== List of tasks ==
a - Answer these questions from the discussion thread:
(i) In which branch of the repository is the library located?
(ii) Which program is used to generate STL files from CAD?
(iii) Which three capabilities did the newly added inspection and sanitizing methods give the library?
b - List every software tool named in the discussion thread other than the library under development.

I see the warning, but I am not up to the task to write c++ code, I cannot help, my bad. I also using meshconv, but dealing directly with STL is more convenient. Anyhow, thank you again for sharing this helpful code! Cheers. |
I will keep this open, I think it is worth doing something in the relatively near future. |
If I can help in some way, please let me know. Cheers. |
Dear Vladimir, at the end I decided to move toward a fully Fortran library for the computation of point-surface(triangulated)-distance. I wrote a library (still in beta) that does IO directly STL files and does (signed or not) distance computation by means of also AABB acceleration (point-in-polyhedron test still does not exploit AABB tree hierarchy, but it is a simple step that I hope to add next week). Preliminary tests show very good accuracy and computation speed, but I have to clean the code and to make more tests and analysis. The library is here (develop branch) https://github.com/szaghi/FOSSIL/tree/develop I hope it could be of some help also for you. |
Thank you, that sounds really promising! Messing with the CGAL traits and templates is really hard, I tried to do something, but it is just very difficult for me. But, to be fair, I couldn't find the right Demo example to begin with, and it is right here in the Stack Overflow answer you linked! Anyway, I think a smaller Fortran code might be much better. I wonder whether the class of accepted STL files will be similar to CGAL or wider as I often have problems loading a file even when Meshlab told me it is orientable. |
Hi Vladimir, currently, the library accepts (blindly) any STL, it is almost agnostic, it assumes the input to be really a "cloud of triangles" as an STL should be. The distance (square or square root) computation should work as it, but if you ask for signed distance the quality of STL does matter. In particular, it is important that the facets normals are consistent (or similarly that the three points of facet are well numbered, the normals are recomputed by the library by the three points-facet) and/or the whole polyhedra has not holes (namely the surface is watertight), but no checks is done before assigning the distance sign. I use Salome to generate STL from CAD (iges generally), thus making normals consistent or generating watertight STL is relatively simple. If I will have the time, I'll try to understand the algorithm of admesh for filling holes and sanitizing normals in order to put them into the library and doing the right checks/actions before trying to compute the sign. I'll public the first stable release soon. Thank you again for your help. Cheers. |
Hi Vladimir, good news: I found the time to add some methods to inspect and sanitize STL. Now the library can "repair" inconsistent normals orientation, reconstruct triangles connectivity and compute volume. Now it is possible to alert for holes and the like and eventually to try to fill them (not yet implemented). I'll add some transformation methods (scale, rotate, mirror...) before the 1.0.0 version, but it is quite usable now. At the end I added most part of the admesh tools combining it with a robust and efficient (signed) distance computation, that was what I need to pre-process my (very) bad input STL files. Cheers. |
That looks terrific!

== Collected data entries ==

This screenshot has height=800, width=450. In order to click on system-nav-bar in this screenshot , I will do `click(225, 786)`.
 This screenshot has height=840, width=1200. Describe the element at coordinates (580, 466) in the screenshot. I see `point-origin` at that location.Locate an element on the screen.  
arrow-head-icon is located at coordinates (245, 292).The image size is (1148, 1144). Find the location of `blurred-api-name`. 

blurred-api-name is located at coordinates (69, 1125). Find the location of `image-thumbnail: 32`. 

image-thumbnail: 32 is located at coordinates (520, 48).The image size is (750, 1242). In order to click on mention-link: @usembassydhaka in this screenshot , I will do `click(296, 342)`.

== Results of the exercise ==
a -
(i) The develop branch.
(ii) Salome.
(iii) Repairing inconsistent normals orientation, reconstructing triangles connectivity, and computing volume.

b -
meshconv
CGAL
Meshlab
Salome
admesh